Since $\mathbb Q$ is not path-connected, I know that $H_0(\mathbb Q) \cong \bigoplus_{i=1}^\infty \mathbb Z$.
Also, $H_0(\mathbb Q) \cong \tilde H_0(\mathbb Q) \oplus \mathbb Z$.
So, is it true that $H_0(\mathbb Q) \cong \tilde H_0(\mathbb Q)$?
In other words, if $X \cong \bigoplus_{i=1}^\infty \mathbb Z$ and $X=Y \oplus \mathbb Z$, is $Y \cong \bigoplus_{i=1}^\infty \mathbb Z$?
The answer to your question about reduced homology is yes. The answer to your titular question is also yes: Since $Y$ is a direct summand of a free abelian group, it is a free abelian group. Additionally, we have that $\bigoplus\limits_{i \in \mathbb{N}} \mathbb{Z}$ is free on the set consisting of the basis of $Y$, lets call $B$, union a disjoint element.

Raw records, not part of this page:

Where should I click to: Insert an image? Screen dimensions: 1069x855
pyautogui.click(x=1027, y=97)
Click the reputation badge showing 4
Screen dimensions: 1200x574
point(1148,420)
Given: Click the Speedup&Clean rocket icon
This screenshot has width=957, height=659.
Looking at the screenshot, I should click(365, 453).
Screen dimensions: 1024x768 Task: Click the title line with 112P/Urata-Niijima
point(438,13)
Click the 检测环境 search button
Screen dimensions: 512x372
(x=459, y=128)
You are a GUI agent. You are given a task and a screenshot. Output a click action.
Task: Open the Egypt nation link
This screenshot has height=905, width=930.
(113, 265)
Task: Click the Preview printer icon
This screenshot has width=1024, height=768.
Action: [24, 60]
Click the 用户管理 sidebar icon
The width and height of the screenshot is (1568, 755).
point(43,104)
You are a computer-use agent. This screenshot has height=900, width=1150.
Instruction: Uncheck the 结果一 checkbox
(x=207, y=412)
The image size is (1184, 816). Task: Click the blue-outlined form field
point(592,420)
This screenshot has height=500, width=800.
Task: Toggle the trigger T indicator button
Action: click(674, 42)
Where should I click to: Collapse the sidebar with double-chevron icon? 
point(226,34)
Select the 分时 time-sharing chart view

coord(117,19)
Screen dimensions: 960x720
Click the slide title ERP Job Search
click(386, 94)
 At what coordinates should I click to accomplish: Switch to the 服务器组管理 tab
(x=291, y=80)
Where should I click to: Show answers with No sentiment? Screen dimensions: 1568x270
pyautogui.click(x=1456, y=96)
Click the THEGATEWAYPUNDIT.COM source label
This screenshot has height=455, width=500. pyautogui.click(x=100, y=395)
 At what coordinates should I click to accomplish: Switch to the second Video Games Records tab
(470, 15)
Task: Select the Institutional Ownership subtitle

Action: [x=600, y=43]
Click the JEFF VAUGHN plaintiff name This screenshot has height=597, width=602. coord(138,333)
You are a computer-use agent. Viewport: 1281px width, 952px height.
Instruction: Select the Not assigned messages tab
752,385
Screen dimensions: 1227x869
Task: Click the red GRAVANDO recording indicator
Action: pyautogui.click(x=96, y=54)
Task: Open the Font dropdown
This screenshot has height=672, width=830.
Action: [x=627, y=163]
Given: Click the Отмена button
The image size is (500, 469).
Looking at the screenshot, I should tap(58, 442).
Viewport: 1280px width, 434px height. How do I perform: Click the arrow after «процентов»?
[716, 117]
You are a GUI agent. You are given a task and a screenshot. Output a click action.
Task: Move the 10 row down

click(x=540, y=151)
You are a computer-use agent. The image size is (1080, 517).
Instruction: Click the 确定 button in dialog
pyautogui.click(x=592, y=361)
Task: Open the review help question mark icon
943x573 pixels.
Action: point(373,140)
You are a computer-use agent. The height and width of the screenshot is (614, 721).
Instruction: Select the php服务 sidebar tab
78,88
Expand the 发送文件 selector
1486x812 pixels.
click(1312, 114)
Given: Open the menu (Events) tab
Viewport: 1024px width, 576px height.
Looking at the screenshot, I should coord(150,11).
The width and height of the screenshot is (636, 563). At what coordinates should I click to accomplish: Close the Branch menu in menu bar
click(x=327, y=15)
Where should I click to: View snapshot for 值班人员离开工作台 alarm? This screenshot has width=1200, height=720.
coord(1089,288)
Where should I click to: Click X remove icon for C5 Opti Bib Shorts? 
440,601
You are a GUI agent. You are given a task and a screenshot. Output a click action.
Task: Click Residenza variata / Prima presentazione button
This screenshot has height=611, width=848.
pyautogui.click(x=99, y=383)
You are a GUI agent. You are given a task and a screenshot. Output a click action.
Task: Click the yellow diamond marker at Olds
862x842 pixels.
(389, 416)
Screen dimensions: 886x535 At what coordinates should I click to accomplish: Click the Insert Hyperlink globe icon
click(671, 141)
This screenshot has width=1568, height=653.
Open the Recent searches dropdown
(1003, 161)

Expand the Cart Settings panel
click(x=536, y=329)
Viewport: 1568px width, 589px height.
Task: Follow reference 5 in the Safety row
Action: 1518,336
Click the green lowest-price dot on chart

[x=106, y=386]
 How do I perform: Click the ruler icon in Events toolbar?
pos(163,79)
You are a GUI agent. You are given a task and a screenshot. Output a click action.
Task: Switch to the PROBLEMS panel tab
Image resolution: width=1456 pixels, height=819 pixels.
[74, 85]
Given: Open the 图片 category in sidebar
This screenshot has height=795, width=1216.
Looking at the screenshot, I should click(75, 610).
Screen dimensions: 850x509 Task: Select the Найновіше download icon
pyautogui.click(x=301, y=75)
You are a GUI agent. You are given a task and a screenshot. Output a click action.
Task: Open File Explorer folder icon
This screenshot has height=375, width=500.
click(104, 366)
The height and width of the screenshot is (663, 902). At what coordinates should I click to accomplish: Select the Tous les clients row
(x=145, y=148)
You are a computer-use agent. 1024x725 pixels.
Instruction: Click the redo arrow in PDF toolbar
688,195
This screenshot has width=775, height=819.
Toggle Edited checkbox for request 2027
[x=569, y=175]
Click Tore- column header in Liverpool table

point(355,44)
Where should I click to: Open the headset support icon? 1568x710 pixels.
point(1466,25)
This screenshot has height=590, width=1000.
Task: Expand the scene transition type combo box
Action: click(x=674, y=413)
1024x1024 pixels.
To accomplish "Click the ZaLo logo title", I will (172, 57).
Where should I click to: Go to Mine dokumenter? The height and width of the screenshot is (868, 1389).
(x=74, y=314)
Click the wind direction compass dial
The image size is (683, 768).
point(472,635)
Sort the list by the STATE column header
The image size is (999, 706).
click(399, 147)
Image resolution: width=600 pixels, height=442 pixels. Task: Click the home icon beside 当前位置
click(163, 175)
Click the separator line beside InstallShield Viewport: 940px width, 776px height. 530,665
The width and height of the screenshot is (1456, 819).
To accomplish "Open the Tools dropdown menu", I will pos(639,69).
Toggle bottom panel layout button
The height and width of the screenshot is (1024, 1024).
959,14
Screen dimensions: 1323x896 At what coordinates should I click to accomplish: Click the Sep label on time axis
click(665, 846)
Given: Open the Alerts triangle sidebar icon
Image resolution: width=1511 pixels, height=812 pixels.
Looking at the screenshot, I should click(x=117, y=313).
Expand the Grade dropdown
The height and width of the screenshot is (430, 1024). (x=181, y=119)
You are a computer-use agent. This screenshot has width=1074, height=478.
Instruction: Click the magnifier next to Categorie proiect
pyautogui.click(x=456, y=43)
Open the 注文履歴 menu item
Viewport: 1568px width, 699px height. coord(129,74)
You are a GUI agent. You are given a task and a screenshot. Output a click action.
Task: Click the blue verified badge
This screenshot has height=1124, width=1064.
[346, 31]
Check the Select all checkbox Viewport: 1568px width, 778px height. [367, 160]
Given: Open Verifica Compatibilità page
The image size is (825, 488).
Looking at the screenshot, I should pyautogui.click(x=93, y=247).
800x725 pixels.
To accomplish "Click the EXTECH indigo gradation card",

So the cardinality of $B \cup \{1\}$ is that of $\mathbb{N}$. Since the naturals are the lowest infinite cardinal, and clearly $B$ must be infinite, the cardinality of $B$ is that of the naturals which means $Y \cong \bigoplus\limits_{i \in \mathbb{N}} \mathbb{Z}$.
The argument can be easily adapted to show that that you can always solve for the isomorphism class of $Y$ from the isomorphism $F \cong Y \bigoplus \mathbb{Z}^n$, for finite $n$ if $F$ is a free abelian group where you know its rank.